Ampere has announced it will combine its technological strengths with Qualcomm's to offer a powerful AI inferencing server solution. Although technically both companies specialize in Arm-based chips, AI may not be Ampere's strongest suit. Thus, it makes sense that it would partner with a company like Qualcomm, which shares its experience with Arm-based chips but has also successfully broken into the AI market. The AI-focused server will combine Ampere’s CPUs and Qualcomm’s Cloud AI 100 Ultra chips to provide a model-running solution.

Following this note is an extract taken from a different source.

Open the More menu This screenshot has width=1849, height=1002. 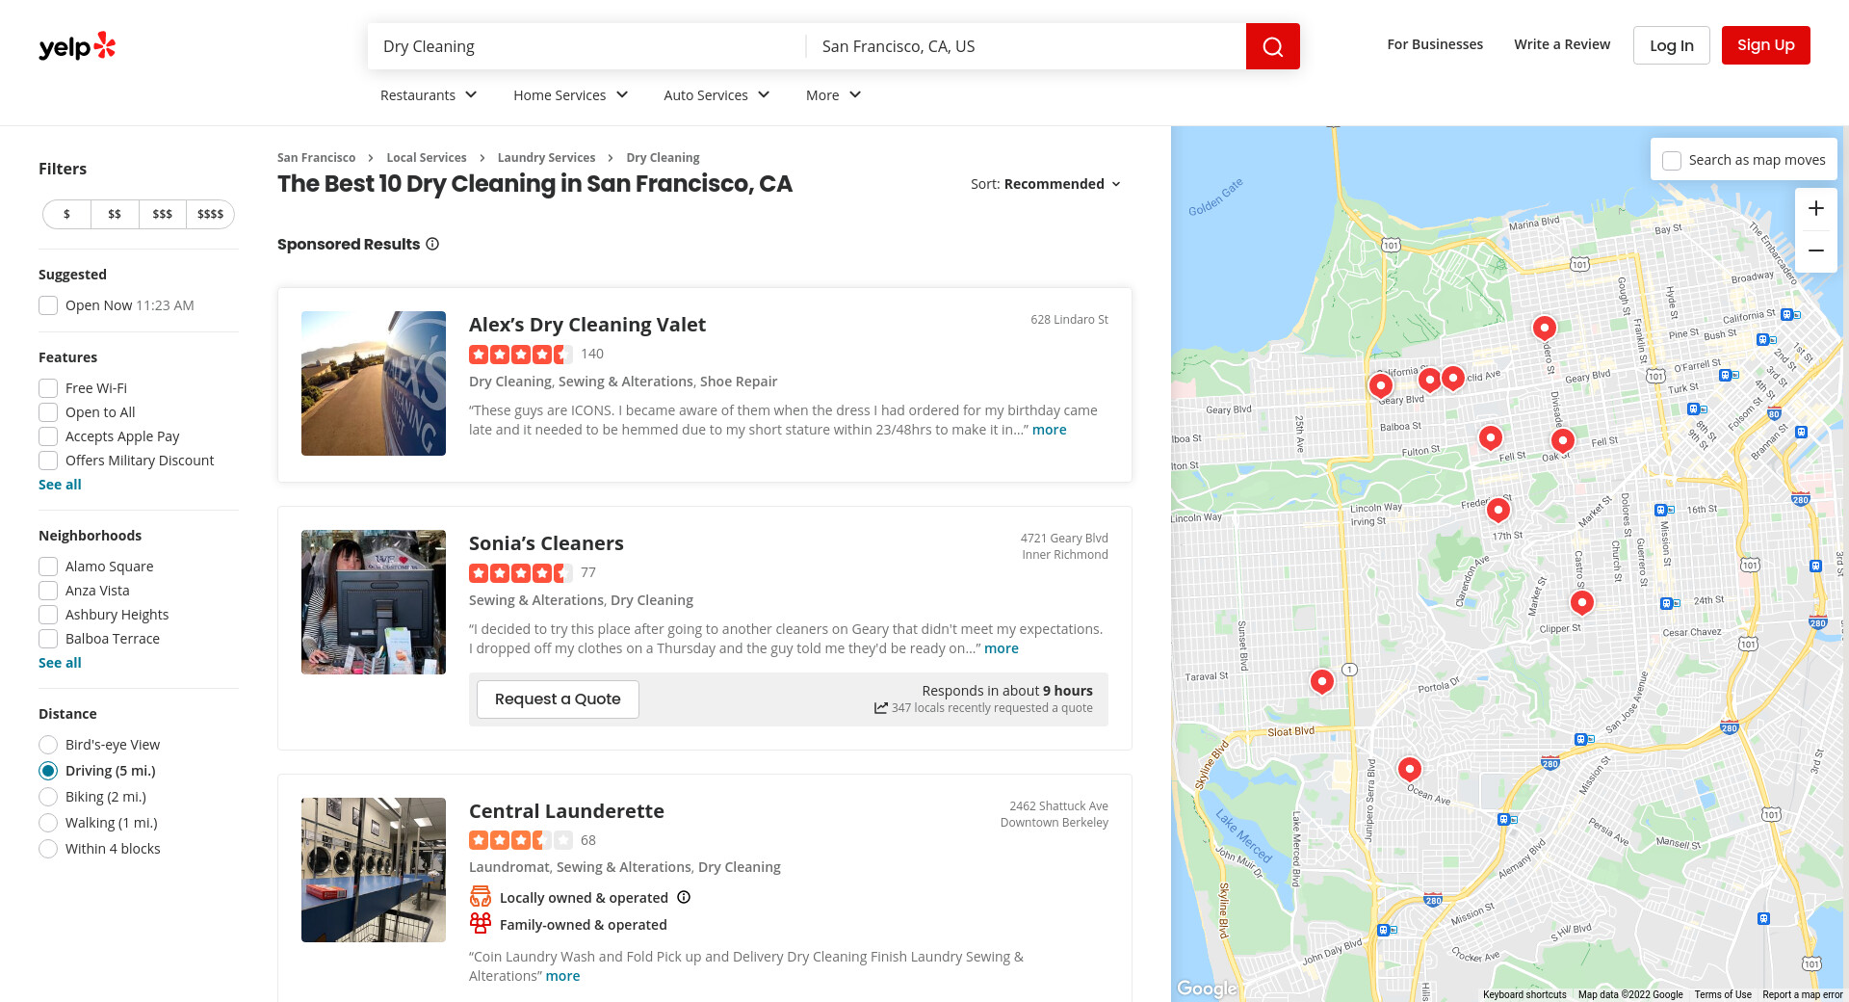pos(833,95)
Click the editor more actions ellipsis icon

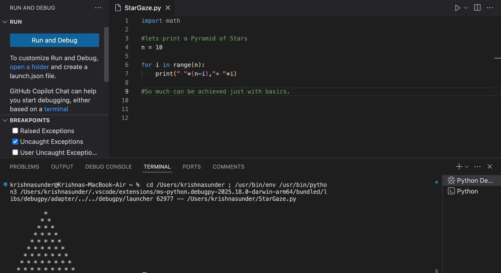click(490, 8)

As Arm CTO Jeff Wittich describes Ampere's motivation for the partnership, the company can already show some successful cases of standalone Ampere CPUs running AI inferencing. However, this is not enough when working at scale, since bigger models will bring different requirements. Thus, combining an efficient Ampere CPU that can handle most general-purpose tasks with Qualcomm's specialized AI inferencing chips presents an ideal solution for data centers looking to maximize performance and efficiency.
The Qualcomm partnership is part of Ampere's annual roadmap update. The latter includes unveiling a new 256-core AmpereOne chip, built using a modern 3nm process. The chips are almost ready and are expected to roll out later this year. Notably, this generation of AmpereOne chips features 12-channel DDR5 RAM, granting data centers fine-grained control of memory access for diverse workloads. In addition to being performant, the new chips will be cheaper and energy efficient, providing a suitable alternative to NVIDIA's A10 GPUs. It should be noted that Ampere will not be retiring any of its previous-generations chips from the market.
The partnerships announced with Qualcomm, SuperMicro, and NETINT are the latest step towards delivering performance that meets the demands of modern AI workloads, in a cost-saving and energy-efficient packaging.